From the narrative of Ruth, Schwertley concludes:
The racist kinist will argue that this marriage and incorporation was okay because Ruth was fellow Semite—they were technically of the same people. This argument which is racial and therefore racist is easily refuted by the text. Ruth and Naomi did not think in terms of race, but rather in terms of faith in the true God. . . .
The kinist goes to Scripture not to be instructed by it, but rather comes with a set of racist presuppositions. Thus, he must repeatedly ignore its great exaltation of Christ’s grace and mercy in saving and integrating heathen non-Jews like Rahab and Ruth into the nation and the crucial role of faith in these passages. Instead, the passages are twisted and perverted to accommodate a racist paradigm. The lesson of these non-Jews coming into the covenant nation is that faith is far more important than race or nationality.1
The concession which Schwertley makes here is immense. His argument is not that the Moabites are sufficiently foreign to Israel, as if Boaz and Ruth were an interracial couple, but rather that Ruth, in pleading to return to Bethlehem, appealed to faith rather than blood. He concedes that the Moabites were fellow Shemites, and thus that this example is not a case of interracial assimilation at all; his argument instead depends on the fact that Ruth and Naomi’s conversation was predicated on religious differences, not racial ones. Schwertley concludes that because Ruth expressed her willingness to convert as central to her desire to join Naomi’s people, rather than merely referencing her closer relation, therefore blood is of no consequence in marital decisions: faith is the sole criterion. All of this is derived from Ruth’s confession of faith.
Kinists maintain that religious compatibility is also a crucial factor of consideration for marriage, and that a people is strongest when united by a common (and true) faith, so we believe that it can be fitting to sometimes emphasize one of these elements without mentioning the other, depending on the circumstances. This should be obvious. If a prospective couple is discussing their religious compatibility with reference to a potential marriage, they do not imply that all other factors are morally meaningless. This is particularly clear when applied to gender differences. What if Ruth, in conversation with Boaz, did not mention that she was female, but merely emphasized her common faith? Should we then conclude that anyone who asserts the importance of gender distinctions has approached the text “with a set of sexist presuppositions“? Schwertley’s accusations of eisegesis notwithstanding, it is he who approaches this text with egalitarian, “racial = racist” presuppositions, for he supposes that a text silent about the racial compatibility of an intraracial marriage is somehow a refutation of the significance of racial differences! A much stabler explanation is that, even though ancestry is not irrelevant to nationhood and marriage, it was fitting that Ruth express her willingness to assimilate in terms of religion. Given that religion is important unto nationhood, even if nations are not constituted by religious affiliation – as is true also of families – this interpretation is plausible and, of course, harmless to Kinist principles.

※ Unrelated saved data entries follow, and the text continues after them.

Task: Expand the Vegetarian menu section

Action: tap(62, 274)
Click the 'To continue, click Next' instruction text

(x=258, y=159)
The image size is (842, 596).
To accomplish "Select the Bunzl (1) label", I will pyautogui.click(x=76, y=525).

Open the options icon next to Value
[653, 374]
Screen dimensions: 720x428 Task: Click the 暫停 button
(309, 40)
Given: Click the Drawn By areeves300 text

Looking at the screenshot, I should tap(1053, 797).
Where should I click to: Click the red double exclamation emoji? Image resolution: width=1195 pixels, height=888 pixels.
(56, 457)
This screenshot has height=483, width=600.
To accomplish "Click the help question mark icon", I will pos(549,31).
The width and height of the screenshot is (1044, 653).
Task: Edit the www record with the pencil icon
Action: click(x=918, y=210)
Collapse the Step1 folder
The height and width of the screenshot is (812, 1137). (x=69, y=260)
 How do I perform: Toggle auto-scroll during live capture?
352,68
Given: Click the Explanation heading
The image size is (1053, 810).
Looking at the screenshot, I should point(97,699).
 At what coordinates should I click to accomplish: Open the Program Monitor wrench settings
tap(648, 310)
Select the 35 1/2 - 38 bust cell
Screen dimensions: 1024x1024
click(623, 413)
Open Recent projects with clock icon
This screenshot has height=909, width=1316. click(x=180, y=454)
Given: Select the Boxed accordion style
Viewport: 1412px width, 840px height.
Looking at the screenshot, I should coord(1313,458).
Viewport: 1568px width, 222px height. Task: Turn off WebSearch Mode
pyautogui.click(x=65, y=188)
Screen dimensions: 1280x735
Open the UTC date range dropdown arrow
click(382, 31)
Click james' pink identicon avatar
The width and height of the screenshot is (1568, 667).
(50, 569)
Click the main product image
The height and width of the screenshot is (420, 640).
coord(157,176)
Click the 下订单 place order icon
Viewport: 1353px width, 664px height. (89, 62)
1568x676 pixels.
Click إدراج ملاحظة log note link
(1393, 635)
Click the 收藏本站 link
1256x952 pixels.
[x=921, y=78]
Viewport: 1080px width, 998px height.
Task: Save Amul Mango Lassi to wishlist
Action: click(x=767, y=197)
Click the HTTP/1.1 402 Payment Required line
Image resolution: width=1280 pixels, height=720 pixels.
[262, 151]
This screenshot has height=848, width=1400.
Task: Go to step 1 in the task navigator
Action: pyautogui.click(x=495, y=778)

Schwertley’s awful argumentation all presupposes that Ruth was an ethnic Moabite. Schwertley is correct that Moabites were the ethnic kin of Israelites, as Moab was the son of Lot (Gen. 19:36-37), Abraham’s nephew (Gen. 14:12), making Jacob/Israel and Moab to be second cousins. Thus, even if Ruth were an ethnic Moabite, this would provide no problems to Kinism. In this regard, the passage is frankly irrelevant.2 It would still be helpful, however, to better understand the details of this narrative, for as we will see, we have reasons to believe that Ruth was not an ethnic Moabite.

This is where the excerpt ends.